(Stored items)
□ □ □ □ □

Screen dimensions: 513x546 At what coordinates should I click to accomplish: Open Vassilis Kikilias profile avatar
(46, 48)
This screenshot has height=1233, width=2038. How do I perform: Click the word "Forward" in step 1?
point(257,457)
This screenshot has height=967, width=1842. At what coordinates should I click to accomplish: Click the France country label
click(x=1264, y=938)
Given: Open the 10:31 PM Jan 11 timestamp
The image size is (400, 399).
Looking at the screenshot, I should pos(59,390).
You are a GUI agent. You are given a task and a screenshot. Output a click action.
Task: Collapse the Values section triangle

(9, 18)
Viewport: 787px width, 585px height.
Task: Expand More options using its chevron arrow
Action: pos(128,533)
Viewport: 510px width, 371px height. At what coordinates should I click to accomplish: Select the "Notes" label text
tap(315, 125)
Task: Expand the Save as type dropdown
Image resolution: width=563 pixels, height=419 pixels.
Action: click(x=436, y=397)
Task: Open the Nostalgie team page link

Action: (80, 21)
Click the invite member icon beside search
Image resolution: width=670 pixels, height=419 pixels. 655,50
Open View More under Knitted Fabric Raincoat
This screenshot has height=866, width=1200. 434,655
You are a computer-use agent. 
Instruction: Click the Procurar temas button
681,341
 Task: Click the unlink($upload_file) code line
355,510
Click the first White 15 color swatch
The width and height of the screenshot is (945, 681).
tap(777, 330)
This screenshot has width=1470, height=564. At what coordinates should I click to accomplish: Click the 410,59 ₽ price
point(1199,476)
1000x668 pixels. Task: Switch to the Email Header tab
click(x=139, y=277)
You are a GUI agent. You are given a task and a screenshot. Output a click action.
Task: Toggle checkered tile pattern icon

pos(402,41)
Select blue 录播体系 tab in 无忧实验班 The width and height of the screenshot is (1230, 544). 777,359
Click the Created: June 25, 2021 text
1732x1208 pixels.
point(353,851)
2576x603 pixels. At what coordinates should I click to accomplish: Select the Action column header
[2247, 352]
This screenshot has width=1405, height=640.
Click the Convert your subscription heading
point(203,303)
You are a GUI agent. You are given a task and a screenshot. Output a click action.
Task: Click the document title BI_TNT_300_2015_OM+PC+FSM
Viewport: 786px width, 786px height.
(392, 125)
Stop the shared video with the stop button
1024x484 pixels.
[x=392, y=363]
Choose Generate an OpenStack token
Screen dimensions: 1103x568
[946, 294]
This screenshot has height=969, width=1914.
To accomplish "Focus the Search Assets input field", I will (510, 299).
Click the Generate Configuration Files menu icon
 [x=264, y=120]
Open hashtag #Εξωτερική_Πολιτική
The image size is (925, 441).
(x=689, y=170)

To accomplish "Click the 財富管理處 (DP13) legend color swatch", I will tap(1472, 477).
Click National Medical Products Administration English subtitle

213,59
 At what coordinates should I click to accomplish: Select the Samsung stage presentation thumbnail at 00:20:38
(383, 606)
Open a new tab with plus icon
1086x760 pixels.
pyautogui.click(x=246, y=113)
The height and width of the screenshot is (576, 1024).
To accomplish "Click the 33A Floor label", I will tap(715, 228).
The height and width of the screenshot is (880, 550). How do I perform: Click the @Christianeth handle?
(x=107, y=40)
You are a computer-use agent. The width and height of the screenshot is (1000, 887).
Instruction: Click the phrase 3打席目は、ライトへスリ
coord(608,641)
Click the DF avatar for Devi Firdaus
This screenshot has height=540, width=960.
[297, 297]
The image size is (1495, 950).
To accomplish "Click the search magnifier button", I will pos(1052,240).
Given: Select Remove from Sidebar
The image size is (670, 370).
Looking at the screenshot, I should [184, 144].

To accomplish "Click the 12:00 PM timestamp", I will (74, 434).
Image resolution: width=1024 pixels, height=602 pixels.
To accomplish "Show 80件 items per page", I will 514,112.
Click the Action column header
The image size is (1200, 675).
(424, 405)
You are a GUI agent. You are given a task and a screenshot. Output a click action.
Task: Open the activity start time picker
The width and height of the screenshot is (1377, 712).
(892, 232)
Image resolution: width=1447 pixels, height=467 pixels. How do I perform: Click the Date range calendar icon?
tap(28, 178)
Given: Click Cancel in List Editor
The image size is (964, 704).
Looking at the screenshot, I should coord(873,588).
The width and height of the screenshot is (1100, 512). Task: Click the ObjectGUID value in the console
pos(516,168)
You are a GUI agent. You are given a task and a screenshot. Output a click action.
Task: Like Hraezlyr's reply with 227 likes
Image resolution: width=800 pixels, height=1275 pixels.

□ □ □ □ □

**Work to be completed:**
Using the records above, restate word for word the lines from the one with "2576x603 pixels. At" through the one with "Task: Click the document", both included.

**Output:**
2576x603 pixels. At what coordinates should I click to accomplish: Select the Action column header
[2247, 352]
This screenshot has width=1405, height=640.
Click the Convert your subscription heading
point(203,303)
You are a GUI agent. You are given a task and a screenshot. Output a click action.
Task: Click the document title BI_TNT_300_2015_OM+PC+FSM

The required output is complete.